Dove si trovano i nodi del bitcoin nel mondo

Più del 50% sta tra Stati Uniti, Francia e Germania. La Cina ne detiene pochi in patria e molti all'estero. La mappa della rete della criptovaluta

Bitcoin (foto Omar Marques/Sopa Images/LightRocket via Getty Images)

Come l’euro, il dollaro e le altre monete fiat, anche il bitcoin ha una sua geoeconomia. Ma se le altre valute sono inevitabilmente legate a un’area geografica più o meno circoscritta, per quanto vasta, il bitcoin visto dalla Luna appare come una sorta di ponte finanziario tra luoghi assai distanti, che disegnano un’inedita geografia. Secondo una ricerca condotta dalla società di analisi Datalight, quasi tre quarti di tutti i nodi bitcoin sono localizzati in soli 10 paesi. Quali? L’elenco non ci risparmia sorprese.

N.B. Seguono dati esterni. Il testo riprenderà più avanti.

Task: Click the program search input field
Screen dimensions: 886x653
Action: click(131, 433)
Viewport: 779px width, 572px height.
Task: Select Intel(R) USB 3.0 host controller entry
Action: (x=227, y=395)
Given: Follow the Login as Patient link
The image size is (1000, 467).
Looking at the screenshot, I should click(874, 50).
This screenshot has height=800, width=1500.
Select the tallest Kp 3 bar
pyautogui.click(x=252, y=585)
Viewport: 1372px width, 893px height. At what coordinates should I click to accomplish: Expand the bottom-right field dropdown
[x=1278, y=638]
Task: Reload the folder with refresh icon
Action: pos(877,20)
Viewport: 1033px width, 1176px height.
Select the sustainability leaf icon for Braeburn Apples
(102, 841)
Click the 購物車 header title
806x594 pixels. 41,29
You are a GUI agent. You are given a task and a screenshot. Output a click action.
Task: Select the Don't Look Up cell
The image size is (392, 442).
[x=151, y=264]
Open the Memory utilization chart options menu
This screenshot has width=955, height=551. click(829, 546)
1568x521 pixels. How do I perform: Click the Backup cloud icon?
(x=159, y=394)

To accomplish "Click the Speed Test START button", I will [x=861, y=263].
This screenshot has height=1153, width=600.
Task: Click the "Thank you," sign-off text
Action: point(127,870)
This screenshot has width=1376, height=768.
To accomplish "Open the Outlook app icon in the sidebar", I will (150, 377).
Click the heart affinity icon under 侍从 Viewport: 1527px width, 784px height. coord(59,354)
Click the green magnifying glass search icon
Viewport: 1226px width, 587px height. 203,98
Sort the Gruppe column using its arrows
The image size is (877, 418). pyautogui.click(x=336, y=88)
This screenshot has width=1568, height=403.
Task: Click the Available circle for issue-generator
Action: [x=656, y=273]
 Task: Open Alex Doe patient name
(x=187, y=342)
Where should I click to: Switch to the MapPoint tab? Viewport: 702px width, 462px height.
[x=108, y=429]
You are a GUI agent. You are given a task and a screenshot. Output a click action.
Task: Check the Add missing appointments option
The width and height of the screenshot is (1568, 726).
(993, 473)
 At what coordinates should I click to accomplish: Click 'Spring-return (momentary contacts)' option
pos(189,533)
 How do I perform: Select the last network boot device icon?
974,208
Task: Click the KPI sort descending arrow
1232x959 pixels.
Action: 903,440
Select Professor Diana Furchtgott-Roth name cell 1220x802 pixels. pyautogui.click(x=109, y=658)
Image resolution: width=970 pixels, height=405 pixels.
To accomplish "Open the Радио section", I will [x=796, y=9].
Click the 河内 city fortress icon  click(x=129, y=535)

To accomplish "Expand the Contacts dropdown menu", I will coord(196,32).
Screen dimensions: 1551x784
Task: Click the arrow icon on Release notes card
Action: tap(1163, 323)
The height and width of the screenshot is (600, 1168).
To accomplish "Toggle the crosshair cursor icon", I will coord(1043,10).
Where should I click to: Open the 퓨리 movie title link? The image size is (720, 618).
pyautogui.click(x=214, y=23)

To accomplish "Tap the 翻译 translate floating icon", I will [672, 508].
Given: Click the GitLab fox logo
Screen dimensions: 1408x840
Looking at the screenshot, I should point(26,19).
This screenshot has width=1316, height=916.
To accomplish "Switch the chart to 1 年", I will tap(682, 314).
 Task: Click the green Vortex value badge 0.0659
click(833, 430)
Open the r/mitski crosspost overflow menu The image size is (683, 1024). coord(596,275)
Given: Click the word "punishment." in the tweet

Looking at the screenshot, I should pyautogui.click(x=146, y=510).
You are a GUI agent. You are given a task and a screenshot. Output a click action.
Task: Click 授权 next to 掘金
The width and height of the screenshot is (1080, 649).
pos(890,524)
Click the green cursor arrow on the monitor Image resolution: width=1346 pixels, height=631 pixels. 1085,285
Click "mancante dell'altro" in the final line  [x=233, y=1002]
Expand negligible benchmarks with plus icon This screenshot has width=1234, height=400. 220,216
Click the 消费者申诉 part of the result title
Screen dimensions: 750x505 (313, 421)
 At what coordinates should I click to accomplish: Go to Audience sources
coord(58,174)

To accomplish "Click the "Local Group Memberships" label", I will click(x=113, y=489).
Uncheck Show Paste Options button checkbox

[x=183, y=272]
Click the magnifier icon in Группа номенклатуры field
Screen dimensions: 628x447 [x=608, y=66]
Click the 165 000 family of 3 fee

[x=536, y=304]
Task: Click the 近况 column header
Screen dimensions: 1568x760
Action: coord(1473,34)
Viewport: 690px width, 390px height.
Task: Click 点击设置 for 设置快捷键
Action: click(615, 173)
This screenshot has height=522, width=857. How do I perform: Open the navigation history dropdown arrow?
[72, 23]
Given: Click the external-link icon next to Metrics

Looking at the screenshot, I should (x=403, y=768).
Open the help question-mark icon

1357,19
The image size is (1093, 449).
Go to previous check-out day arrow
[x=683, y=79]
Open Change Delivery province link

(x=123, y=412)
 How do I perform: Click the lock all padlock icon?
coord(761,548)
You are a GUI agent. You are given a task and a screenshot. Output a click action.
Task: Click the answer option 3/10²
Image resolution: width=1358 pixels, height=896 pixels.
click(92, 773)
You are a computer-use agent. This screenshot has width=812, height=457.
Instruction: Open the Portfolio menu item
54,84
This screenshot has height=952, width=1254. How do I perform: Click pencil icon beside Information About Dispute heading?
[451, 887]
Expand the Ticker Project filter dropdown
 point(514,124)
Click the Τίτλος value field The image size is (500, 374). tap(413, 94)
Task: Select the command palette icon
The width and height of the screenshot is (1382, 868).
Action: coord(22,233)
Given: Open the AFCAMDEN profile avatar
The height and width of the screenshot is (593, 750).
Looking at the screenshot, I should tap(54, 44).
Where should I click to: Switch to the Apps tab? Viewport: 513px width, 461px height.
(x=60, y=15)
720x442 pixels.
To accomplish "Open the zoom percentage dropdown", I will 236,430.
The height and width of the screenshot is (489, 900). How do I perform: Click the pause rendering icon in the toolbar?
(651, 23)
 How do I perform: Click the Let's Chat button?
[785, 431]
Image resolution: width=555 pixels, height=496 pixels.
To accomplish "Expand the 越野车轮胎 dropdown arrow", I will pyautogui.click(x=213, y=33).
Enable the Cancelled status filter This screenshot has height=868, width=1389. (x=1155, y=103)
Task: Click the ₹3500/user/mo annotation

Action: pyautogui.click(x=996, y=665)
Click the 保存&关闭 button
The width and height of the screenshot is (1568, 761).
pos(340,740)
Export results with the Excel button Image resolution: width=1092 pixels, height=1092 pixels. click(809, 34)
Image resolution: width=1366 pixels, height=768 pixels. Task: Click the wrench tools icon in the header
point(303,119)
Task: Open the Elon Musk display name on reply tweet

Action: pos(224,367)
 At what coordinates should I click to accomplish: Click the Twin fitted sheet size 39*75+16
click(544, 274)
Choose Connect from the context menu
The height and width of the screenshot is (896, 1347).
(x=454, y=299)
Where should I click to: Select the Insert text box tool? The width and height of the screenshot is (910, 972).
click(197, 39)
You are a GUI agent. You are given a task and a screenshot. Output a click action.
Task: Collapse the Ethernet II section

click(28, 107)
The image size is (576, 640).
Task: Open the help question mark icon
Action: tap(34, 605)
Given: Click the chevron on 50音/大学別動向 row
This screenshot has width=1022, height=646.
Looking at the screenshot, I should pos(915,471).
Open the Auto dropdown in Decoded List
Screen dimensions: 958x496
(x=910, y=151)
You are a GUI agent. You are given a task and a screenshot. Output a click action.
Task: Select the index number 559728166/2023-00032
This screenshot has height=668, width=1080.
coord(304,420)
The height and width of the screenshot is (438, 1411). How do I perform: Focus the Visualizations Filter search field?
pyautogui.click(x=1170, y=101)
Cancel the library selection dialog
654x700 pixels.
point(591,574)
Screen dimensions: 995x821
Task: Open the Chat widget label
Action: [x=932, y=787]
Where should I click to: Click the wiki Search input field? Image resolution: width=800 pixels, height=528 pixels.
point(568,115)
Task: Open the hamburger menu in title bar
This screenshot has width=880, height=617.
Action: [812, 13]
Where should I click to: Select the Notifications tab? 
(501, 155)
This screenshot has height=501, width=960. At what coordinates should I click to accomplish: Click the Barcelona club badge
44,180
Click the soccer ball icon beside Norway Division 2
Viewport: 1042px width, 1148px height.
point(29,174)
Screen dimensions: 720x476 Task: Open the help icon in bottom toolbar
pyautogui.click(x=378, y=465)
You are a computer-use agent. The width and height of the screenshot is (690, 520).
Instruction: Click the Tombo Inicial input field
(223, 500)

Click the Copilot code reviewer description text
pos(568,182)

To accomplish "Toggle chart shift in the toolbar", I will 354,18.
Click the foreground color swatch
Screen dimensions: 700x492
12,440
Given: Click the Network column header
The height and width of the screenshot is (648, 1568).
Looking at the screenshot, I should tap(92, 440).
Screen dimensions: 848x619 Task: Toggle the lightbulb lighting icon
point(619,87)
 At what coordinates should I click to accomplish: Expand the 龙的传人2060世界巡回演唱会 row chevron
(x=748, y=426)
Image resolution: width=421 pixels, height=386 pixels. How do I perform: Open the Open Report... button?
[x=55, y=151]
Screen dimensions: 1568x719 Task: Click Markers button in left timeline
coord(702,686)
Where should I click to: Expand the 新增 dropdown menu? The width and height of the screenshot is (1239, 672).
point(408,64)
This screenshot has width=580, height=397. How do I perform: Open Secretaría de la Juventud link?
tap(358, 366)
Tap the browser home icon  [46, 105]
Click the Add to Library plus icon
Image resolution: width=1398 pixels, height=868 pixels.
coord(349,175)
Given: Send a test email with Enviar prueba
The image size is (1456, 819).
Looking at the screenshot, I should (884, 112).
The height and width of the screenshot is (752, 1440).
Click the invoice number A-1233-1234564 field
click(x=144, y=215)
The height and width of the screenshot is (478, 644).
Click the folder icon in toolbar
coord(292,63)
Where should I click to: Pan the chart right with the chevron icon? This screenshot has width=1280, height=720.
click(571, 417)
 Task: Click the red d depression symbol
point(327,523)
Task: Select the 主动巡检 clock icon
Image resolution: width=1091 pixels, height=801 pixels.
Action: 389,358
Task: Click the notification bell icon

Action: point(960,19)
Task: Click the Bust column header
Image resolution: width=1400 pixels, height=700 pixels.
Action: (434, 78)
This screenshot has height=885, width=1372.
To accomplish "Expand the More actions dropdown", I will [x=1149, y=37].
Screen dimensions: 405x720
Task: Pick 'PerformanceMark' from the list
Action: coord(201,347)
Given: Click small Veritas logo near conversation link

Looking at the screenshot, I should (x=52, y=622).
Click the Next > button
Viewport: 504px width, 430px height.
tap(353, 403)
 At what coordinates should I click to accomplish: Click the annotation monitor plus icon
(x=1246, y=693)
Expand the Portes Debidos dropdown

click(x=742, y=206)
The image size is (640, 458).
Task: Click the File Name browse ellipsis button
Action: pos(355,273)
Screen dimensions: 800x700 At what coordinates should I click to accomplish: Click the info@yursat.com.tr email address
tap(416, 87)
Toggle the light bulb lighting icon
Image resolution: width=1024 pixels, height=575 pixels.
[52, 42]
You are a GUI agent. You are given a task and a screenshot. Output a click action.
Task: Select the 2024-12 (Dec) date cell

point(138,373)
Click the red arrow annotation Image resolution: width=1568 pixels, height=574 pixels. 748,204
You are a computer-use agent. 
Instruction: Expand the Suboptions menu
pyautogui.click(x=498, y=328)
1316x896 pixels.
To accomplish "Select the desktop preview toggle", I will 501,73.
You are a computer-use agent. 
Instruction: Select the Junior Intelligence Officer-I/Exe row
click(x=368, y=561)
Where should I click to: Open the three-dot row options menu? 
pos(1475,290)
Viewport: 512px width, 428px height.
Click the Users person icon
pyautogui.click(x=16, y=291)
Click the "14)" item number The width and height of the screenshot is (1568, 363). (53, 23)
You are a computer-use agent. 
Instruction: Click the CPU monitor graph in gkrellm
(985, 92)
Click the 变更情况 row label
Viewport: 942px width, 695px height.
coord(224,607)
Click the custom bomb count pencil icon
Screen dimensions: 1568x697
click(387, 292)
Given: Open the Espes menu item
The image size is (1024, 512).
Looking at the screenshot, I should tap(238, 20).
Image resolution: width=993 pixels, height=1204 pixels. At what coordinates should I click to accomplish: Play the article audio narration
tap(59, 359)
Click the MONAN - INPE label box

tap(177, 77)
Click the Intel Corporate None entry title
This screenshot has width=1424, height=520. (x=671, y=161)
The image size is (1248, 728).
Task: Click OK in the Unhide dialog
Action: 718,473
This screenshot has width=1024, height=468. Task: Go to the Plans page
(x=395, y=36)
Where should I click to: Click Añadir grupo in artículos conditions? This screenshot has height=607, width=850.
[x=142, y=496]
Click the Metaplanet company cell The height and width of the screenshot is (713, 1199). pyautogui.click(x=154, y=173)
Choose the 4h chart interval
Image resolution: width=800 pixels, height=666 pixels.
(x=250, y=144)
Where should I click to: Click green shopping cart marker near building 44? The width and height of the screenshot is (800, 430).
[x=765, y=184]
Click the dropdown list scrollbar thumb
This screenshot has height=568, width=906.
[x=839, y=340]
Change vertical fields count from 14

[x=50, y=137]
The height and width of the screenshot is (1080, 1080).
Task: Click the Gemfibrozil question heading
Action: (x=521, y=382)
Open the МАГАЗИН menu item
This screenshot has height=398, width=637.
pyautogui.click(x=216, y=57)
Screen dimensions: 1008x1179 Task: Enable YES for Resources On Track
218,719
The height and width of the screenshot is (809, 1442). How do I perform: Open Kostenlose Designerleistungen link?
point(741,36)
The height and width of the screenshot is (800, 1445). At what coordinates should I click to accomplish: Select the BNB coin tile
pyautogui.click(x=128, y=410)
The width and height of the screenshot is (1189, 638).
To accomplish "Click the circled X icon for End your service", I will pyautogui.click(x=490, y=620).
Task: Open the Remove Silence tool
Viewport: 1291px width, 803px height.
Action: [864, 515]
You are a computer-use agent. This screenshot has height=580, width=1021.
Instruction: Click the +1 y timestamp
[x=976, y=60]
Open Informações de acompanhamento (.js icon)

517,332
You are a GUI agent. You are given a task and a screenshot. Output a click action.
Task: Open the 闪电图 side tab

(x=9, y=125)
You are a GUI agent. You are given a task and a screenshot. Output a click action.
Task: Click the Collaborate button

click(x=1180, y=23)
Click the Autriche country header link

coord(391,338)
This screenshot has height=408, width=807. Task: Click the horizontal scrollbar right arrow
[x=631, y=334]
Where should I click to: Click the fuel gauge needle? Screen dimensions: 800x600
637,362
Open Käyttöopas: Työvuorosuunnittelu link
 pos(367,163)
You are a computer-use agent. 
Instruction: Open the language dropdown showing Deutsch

La distribuzione dei nodi del bitcoin nel mondo (fonte: Datalight)

In testa ci sono gli Stati Uniti, che guidano il gruppo con oltre 2.625 nodi, seguiti da Germania e Francia rispettivamente con 2.016 e 698 nodi. Incredibile ma vero, questi tre paesi assieme sono responsabili di oltre il 50%  di tutti i nodi operativi dei bitcoin. Seguono i Paesi Bassi con 527 nodi e la Cina con 411.

Come? La Cina è solo quinta? Ma nel 2018 non si era detto che era il paese della criptoeconomia e aveva la potenza di far deragliare il bitcoin e di influenzare illecitamente la sua rete? Ebbene sì, detto e confermato. Ma il cripto-potere della Cina più che nella quantità di nodi in loco, sta nel suo gran numero di factory/miniere di bitcoin, che tra l’altro “controllano” molti nodi al di fuori del paese.

Continuando a scorrere l’elenco, con Canada (402 nodi), Regno Unito (357), Singapore (316), Russia (276), Giappone (236)si arriva ai primi dieci, che possiedono i tre quarti di nodi dei bitcoin. La Corea del sud, dove pure le criptovalute sono assai apprezzati, è solo undicesima. Mentre l’Italia tra le prime venti non compare. In Africa occidentale pare ci sia un solo nodo. Forse la cosa più interessante però è la presenza nella lista di Singapore e dei Paesi Bassi. Due paesi relativamente piccoli che rappresentano la maggiore densità di nodi bitcoin pro capite, con 17.700 e 32.000 abitanti per nodo, rispettivamente. Per capirci gli Stati Uniti, che sono primi, possono vantare un nodo ogni 120.000 abitanti.

Sempre per giocare con le cifre, gli americani si portano a casa anche un altro primato. Un’altra ricerca di Datalight sulle principali piattaforme di scambio, ci dice che i trader statunitensi sono i più operativi e presenti. Su Coinbase, che è americana, rappresentano addirittura il 60% dell’utenza. E più di un quarto dei trader che operano su Binance, Bittrex e Poloniex operano dagli Usa. E gli italiani? Su Coinbase sono circa il 2,3%, su Bittrex il 4,4% e su Poloniex il 6,5%.

Tornando ai nodi, sappiamo che negli ultimi anni il loro numero è calato. Dagli 11.845 dei dicembre 2017, quando il bitcoin ha raggiunto le sue quotazioni record, ai 10.842 di oggi (una cifra comunque in risalita).

Ma perché è così importante stabilirne una geografia? La risposta è semplice: la struttura libertaria del bitcoin prevede che non vi sia un’autorità centrale, ma appunto una serie di nodi sparsi per il mondo, tenuti assieme dalla blockchain, in modo che se uno o più nodi vengono attaccati, gli altri possiedono comunque una copia del database delle transazioni e possono proteggere il bitcoin dal rischio di falsificazione. Ecco perché è importante che non siano tutti nello stesso luogo. Anche se, va detto, non tutti i nodi sono operativi e alcuni di essi si limitano solo a verificare le proprie transazioni e non contengono l’intera blockchain. Ma questa è un’altra storia.